Grantham University Investment Payback Calculation Discussion Questions

Submit written responses to these questions.

  1. What is the difference between simple interest and compound interest?
  2. What is the future value of $10,000 with an interest rate of 16 percent and one annual period of compounding? With an annual interest rate of 16 percent and two semiannual periods of compounding? With an annual interest rate of 16 percent and four quarterly periods of compounding?
  3. What is the relationship between the present value factor and future value factor?
  4. Compare the results of the present value of a $6,000 ordinary annuity at 10 percent interest for 10 years with the present value of a $6,000 annuity due at 10 percent interest for 11 years. Explain the difference.

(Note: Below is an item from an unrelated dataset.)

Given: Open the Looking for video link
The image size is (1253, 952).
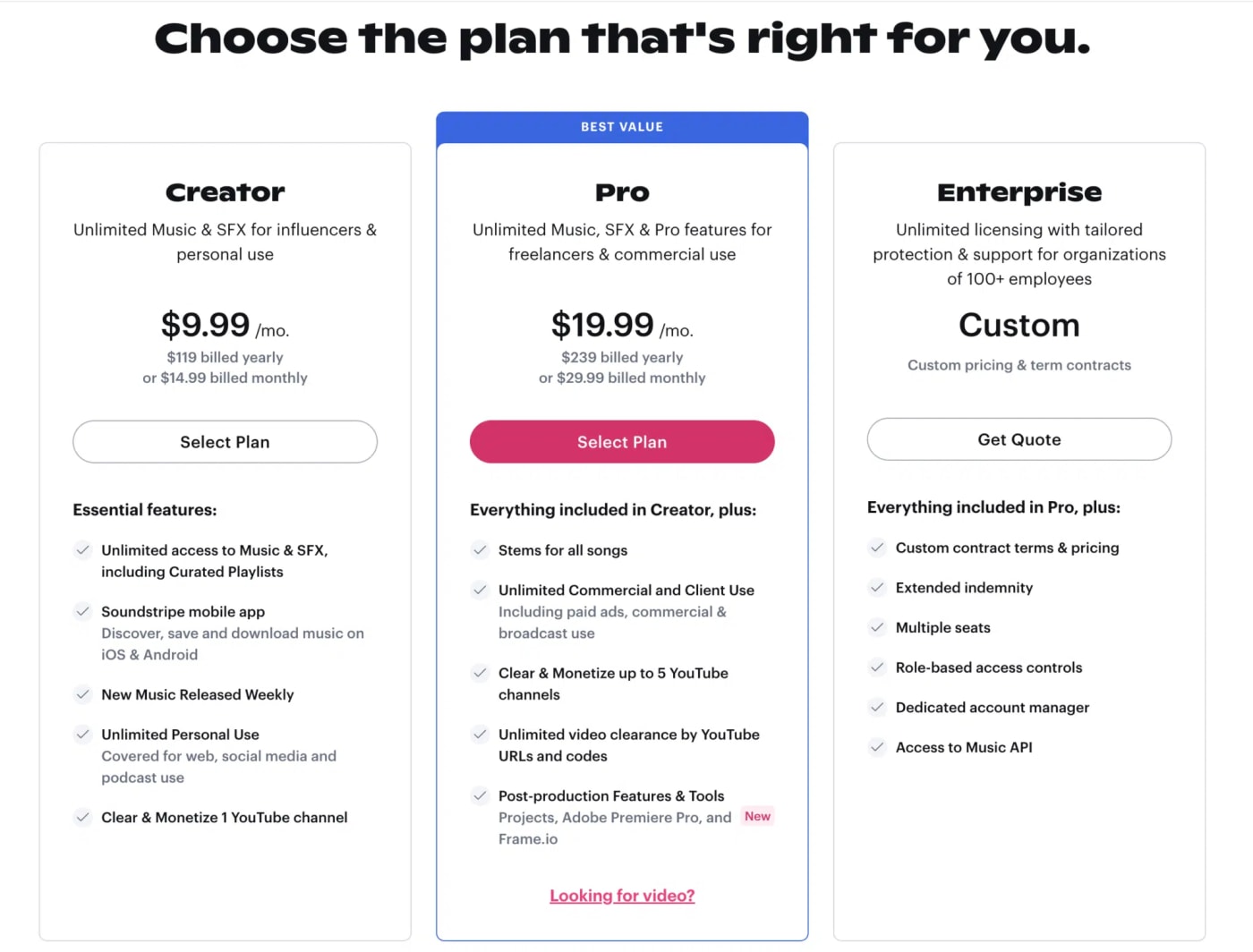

  5. If a nurse deposits $1,000 today in a bank account and the interests is compounded annually at 12 percent, what will be the value of this investment: Five years from now?Ten years from now?Fifteen years from now?Twenty years from now?
  6. Comment of the following statement. “When a not-for-profit facility receives a contribution from a member of the community, the cost of capital is inconsequential when deciding how to use this contribution, because it is, in effect, free money.”
  7. What are the primary drawbacks of the payback method as a capital budgeting technique?
  8. Explain why pro forma income statements adjust for depreciation expense when developing projected cash flows for a project.
  9. Will a decision that is based upon NPV ever change if it were based upon IRR instead? Why or why not?